Separate production and nonproduction

An alternative to migrating nonproduction to new accounts is to use access groups, resource groups, tags, and naming conventions to separate nonproduction workloads from production workloads.

1. Identify all nonproduction and production resources and apply a "nonproduction" tag and a "production" tag to ensure visibility. Also consider adding a prod or nonprod prefix or suffix to the name of all resources.
2. Apply access tags to nonproduction and production resources or use existing resource groups if they happen to properly separate nonprod and prod. Resource groups can also be renamed with and prefix or suffix to make their role clear.
3. Adjust the access policies so that users have access to nonproduction, but have limited access to production.

This strategy provides some of the benefits of the recommended nonprod prod separation, but is not as safe over the long run that is compared with separated accounts. Consider migrating to nonproduction for increased safety.

Designate shared compute infrastructure

Rather than hosting every application on dedicated compute (and potentially DB) resources, designate selected existing compute infrastructure for shared hosting. Shared infrastructure saves in hosting and operational costs.

1. Designate selected existing compute infrastructure (for example Red Hat OpenShift Clusters) as shared resources
2. Reorganize so that a single team can manages the shared infrastructure.
3. Make any adjustments required to allow the compute infrastructure to be suitable for hosting multiple applications. This might require introducing namespaces in Kubernetes clusters or load balancer pools for VSI clusters.
4. Deploy new workloads onto the existing clusters. (optional) Consider consolidating some existing workloads onto the shared infrastructure.

This strategy provides many of the shared infrastructure benefits, although it may not be quite an elegant and easy to manage as new compute infrastructure designed specifically for shared use.

Separate backup infrastructure

Adjust existing data services and applications to send their backups to a separate account for maximum isolation.

1. Create a separate account to store backups with limited user access.
2. Adjust backup automation to ensure that backups are stored in a separate region and in the backup account, where possible.
3. Decommission older backups after they are no longer required.

Hub and spoke networking

Refactor the networking to align with the hub and spoke network strategy.

1. Designate the account that currently contains the direct link connection as the network hub account.
2. Connect VPCs to the direct link by using transit gateway in the hub account. This might involve removing transit gateways that are located elsewhere.

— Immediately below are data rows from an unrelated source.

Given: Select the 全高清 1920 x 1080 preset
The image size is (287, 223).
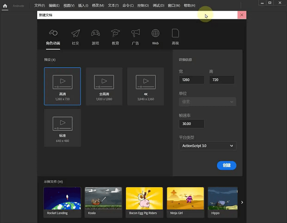Looking at the screenshot, I should pos(104,86).
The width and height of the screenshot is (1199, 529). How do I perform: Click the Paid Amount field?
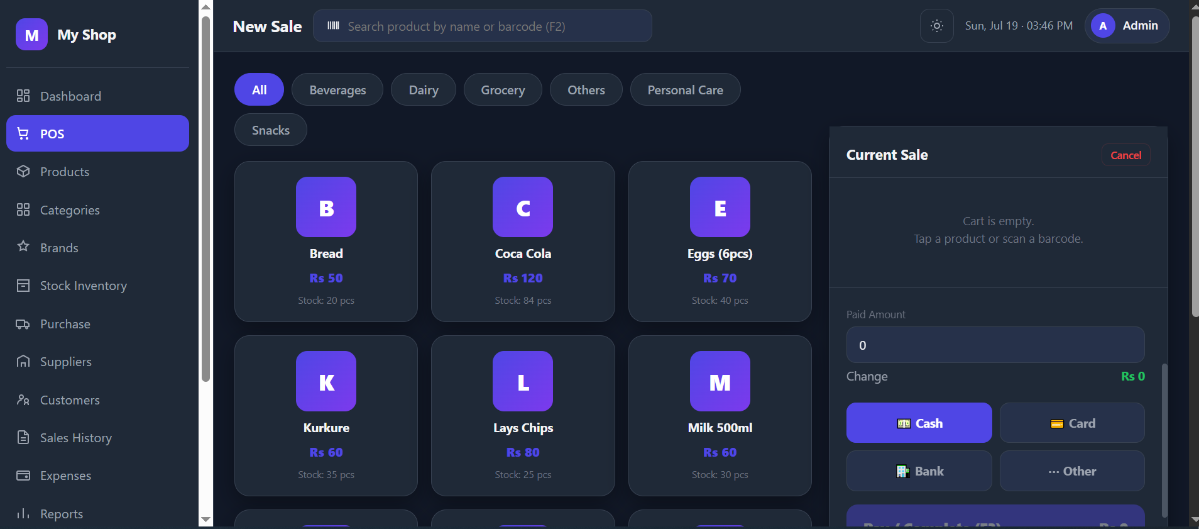coord(995,345)
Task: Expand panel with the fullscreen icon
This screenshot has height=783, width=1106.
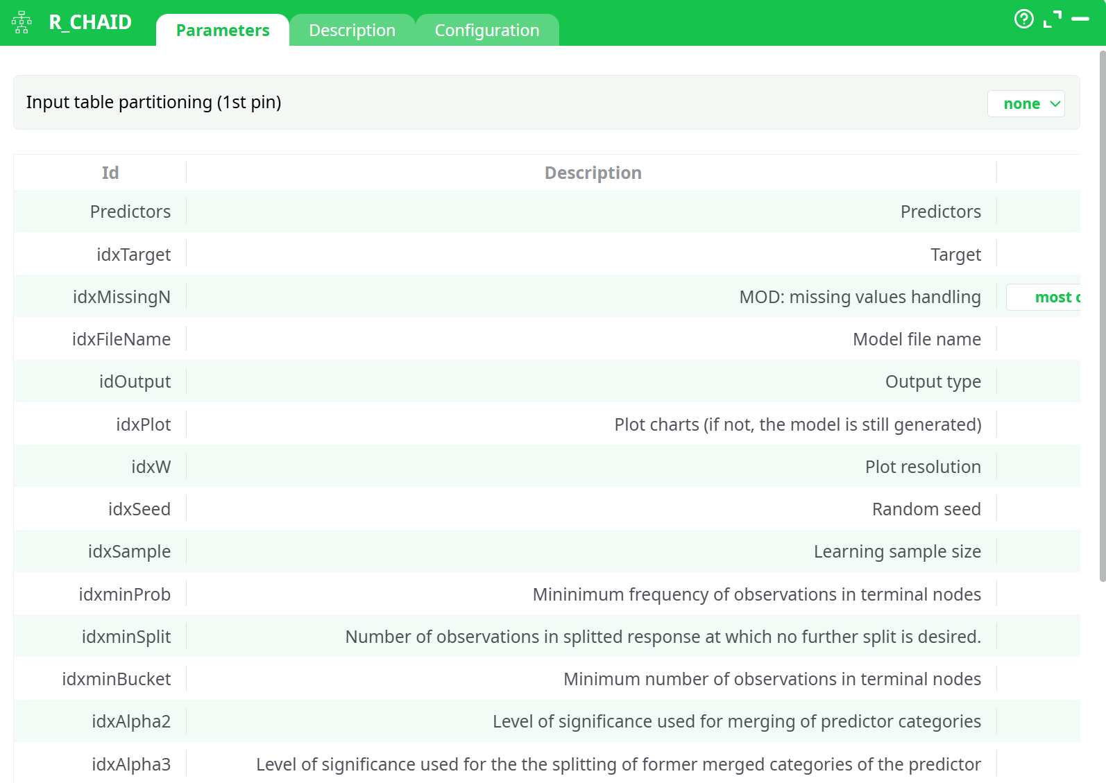Action: tap(1052, 19)
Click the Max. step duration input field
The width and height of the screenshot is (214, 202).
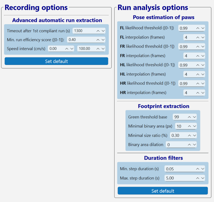tap(179, 178)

This strategy provides most of the network simplification benefits that are described in the Enterprise Architecture, although it might not be quite an elegant and easy to manage as when core network services are provisioned in a central account.

Hybrid (database in place)

The hybrid strategy leaves your existing databases and data services in place, while you migrate applications and nondata services into the new architecture:

1. Leave databases and other data services in place, adjusting only access permissions to align with enterprise architecture recommendations.
2. Migrate the applications and nondata services into the enterprise architecture structure by following any of the strategies that are outlined in this white paper. The App by App strategy is recommended.
3. Configure/update any access policies and context-based restrictions necessary to allow your application to reach the data services across accounts.

This strategy avoids potentially risky data migrations while realizing the benefits of Application workload consolidation, but results in a slightly more complex account architecture as data services are not collocated with their applications. As a result extra care must be taken with access policy and context-based restrictions to ensure that only data services can be accessed appropriately.